Yeah. So, yeah, I think–
James B. LaValle, R.Ph., C.C.N. M.T. DHM, DHPh. N.D.
Yeah, great points. I mean, it’s interesting, first of all, we got this huge population of people that are insulin resistant. So of course, if you give a sedentary person something that’s going to help their insulin receptor and act as a little bit of an insulin mimetic and get things moving well, heck yeah, you’re going to reduce their mortality because elevated blood sugar is one of the most damaging things to every cell in your body. I mean, okay. But does that mean for me, I’m much like you, I mean, I strength train. I do resistance training and I do aerobic training and I think they’re both important. And I think it’s one of the reasons I’ve stayed healthy and I advocate that to my patients that, Hey, look, you need to move. You have to move and you have to stay flexible because muscle is the currency of aging, right? You keep your lean mass, you will age better, you will bend over better. Your three-dimensional coherence of your next step you take when you’re 78 years old, when that one person falls, you may not because your neuromuscular junctions are more fit and more firing because you’ve taken care of yourself. And at the same time, when we’re doing those things, these interventions aren’t targeted for us. I mean, I, I could not agree with you more.
Joseph M. Raffaele, M.D.
Yeah. I mean, I think you make a great point about exercise and I’m getting to the point where, obviously both are very important, but I’m getting to the point where in older patients, if you had to choose one, it’s going to be resistance training.

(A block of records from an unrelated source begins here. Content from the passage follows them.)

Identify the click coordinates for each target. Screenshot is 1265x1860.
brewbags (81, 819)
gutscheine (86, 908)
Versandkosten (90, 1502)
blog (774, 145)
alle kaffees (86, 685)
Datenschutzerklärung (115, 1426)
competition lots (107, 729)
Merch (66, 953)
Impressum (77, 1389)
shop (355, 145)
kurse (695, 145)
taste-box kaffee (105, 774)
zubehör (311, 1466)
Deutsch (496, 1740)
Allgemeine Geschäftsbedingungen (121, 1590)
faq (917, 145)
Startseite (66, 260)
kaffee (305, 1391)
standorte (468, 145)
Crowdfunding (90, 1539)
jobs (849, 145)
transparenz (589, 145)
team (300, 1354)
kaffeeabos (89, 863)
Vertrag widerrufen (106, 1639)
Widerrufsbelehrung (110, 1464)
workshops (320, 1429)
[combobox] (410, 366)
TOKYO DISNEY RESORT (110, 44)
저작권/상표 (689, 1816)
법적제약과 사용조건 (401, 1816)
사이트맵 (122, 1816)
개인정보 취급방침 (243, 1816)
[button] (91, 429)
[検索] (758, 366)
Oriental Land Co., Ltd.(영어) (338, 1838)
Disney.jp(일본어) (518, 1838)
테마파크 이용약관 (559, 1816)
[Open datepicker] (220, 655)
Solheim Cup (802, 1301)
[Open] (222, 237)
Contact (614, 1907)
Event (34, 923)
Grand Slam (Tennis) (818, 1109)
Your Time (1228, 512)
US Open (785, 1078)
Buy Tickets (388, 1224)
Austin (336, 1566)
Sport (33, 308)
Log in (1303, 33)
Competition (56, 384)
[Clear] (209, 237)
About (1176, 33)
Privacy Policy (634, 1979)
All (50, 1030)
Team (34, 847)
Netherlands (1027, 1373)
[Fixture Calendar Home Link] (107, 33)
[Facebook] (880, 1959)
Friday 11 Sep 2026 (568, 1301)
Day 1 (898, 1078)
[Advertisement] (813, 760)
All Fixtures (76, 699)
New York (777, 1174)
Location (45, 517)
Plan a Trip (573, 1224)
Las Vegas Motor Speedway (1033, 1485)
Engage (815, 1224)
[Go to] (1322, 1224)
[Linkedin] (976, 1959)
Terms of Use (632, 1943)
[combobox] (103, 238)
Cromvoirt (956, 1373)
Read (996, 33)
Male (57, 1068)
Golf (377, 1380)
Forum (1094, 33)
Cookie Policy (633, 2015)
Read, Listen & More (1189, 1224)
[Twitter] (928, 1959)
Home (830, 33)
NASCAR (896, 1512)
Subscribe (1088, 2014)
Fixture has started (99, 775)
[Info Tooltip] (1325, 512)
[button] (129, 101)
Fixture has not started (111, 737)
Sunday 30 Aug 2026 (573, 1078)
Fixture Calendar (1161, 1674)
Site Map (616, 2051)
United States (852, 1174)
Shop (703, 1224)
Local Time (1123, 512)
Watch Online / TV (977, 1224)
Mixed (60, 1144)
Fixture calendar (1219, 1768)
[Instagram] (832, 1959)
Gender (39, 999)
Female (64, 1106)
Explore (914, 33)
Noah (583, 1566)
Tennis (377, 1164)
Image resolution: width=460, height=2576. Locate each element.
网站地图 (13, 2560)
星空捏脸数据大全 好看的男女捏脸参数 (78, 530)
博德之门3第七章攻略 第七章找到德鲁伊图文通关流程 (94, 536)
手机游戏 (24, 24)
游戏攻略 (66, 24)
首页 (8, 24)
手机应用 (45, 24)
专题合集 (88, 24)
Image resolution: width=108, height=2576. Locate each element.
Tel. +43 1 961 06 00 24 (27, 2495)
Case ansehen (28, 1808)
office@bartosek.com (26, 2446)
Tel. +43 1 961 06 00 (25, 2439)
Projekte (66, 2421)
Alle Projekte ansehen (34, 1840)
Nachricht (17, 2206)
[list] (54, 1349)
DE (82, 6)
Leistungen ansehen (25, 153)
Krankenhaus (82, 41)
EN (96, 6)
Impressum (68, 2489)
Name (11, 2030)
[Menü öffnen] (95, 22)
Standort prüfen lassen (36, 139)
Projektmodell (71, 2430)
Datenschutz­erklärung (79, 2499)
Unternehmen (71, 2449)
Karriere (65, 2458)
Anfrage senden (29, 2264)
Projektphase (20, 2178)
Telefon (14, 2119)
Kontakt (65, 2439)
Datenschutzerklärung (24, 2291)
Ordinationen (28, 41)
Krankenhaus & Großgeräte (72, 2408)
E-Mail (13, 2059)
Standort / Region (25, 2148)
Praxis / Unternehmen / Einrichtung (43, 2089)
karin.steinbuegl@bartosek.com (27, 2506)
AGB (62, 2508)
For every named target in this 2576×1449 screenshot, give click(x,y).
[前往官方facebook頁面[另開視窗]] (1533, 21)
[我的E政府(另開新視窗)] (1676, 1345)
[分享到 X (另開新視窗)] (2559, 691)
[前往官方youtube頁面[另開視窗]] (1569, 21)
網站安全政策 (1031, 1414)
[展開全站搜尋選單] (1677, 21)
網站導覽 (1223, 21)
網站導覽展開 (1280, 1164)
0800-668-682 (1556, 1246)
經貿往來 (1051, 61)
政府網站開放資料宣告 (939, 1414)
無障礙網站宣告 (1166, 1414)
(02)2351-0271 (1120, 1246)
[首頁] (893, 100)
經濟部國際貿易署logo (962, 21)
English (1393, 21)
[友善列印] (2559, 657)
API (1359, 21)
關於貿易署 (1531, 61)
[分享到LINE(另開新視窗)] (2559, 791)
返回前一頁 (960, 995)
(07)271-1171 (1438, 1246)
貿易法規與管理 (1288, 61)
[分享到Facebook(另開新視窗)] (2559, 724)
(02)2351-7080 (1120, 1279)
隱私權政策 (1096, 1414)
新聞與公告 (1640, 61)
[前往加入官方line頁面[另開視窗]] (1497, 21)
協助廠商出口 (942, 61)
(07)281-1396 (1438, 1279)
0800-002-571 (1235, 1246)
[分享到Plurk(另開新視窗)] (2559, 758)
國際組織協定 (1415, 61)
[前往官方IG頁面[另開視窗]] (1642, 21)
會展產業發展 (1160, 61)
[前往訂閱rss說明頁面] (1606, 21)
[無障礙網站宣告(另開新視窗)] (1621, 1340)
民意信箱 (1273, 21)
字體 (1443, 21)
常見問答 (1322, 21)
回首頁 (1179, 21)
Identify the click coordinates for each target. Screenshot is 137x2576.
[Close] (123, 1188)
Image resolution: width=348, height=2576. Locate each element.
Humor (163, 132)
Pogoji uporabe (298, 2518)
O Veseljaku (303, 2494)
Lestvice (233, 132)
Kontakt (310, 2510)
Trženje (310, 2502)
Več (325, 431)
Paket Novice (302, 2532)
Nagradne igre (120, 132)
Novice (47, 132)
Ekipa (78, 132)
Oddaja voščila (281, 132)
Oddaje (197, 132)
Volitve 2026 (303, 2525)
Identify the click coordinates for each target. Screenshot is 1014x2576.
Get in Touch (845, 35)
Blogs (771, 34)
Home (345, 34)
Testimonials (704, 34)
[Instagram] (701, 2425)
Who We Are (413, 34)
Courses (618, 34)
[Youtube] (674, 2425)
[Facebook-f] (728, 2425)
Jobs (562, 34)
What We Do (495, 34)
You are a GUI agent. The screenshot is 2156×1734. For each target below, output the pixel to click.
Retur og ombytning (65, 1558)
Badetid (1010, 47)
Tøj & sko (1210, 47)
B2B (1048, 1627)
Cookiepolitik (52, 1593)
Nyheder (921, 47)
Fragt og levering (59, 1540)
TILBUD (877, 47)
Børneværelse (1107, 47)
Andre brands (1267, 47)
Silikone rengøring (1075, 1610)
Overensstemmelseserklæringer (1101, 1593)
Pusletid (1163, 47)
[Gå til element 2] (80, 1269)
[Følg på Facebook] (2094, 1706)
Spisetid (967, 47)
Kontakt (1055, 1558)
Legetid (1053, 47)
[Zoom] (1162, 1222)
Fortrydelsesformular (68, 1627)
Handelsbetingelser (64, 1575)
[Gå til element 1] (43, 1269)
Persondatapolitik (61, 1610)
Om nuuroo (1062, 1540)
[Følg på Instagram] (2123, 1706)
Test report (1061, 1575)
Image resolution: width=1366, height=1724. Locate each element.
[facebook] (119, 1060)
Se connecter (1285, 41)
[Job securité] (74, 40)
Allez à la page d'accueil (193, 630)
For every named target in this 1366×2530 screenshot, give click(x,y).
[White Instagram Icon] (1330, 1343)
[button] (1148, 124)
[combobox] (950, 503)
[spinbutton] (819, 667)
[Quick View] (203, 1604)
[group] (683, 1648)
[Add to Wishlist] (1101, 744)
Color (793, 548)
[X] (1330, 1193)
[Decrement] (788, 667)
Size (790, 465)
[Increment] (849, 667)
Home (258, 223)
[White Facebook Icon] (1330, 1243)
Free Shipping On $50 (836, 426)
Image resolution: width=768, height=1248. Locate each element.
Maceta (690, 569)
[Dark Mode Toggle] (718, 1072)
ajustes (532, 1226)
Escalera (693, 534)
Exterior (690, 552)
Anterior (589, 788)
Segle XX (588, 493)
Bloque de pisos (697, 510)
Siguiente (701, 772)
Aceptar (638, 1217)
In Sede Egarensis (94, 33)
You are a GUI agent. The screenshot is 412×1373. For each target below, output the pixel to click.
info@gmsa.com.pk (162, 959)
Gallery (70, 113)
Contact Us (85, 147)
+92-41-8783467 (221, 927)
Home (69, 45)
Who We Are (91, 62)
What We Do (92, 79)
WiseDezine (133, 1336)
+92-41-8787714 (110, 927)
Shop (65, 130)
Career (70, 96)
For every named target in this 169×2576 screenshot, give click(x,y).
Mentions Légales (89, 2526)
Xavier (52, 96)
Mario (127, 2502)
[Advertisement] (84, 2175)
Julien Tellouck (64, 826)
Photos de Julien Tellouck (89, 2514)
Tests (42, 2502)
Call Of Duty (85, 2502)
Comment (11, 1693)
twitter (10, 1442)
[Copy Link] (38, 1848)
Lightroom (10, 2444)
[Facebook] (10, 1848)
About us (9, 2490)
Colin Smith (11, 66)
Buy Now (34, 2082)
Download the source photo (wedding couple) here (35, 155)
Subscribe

James B. LaValle, R.Ph., C.C.N. M.T. DHM, DHPh. N.D.
Absolutely.
Joseph M. Raffaele, M.D.
You know, that’s cause you’re going to get some cardio with that, but also because maintaining muscle mass, preventing sarcopenia, and even short of sarcopenia, just all of the benefits of having, we know it’s an endocrine organ at this point. Just like we know the– So yeah. Look fascinating conversation, Jim. I, we could go on, I think for a long time, we’ve been going about an hour. So, you know, you’re doing great work. I’m really happy that we had this conversation. Look forward to seeing what’s next for you and probably see at A4M coming down the line.
James B. LaValle, R.Ph., C.C.N. M.T. DHM, DHPh. N.D.
Yes, you will. We’ll be there hammering away. So thanks for having me on. It was a pleasure. It was a bunch of fun getting to chat with you. You’re welcome.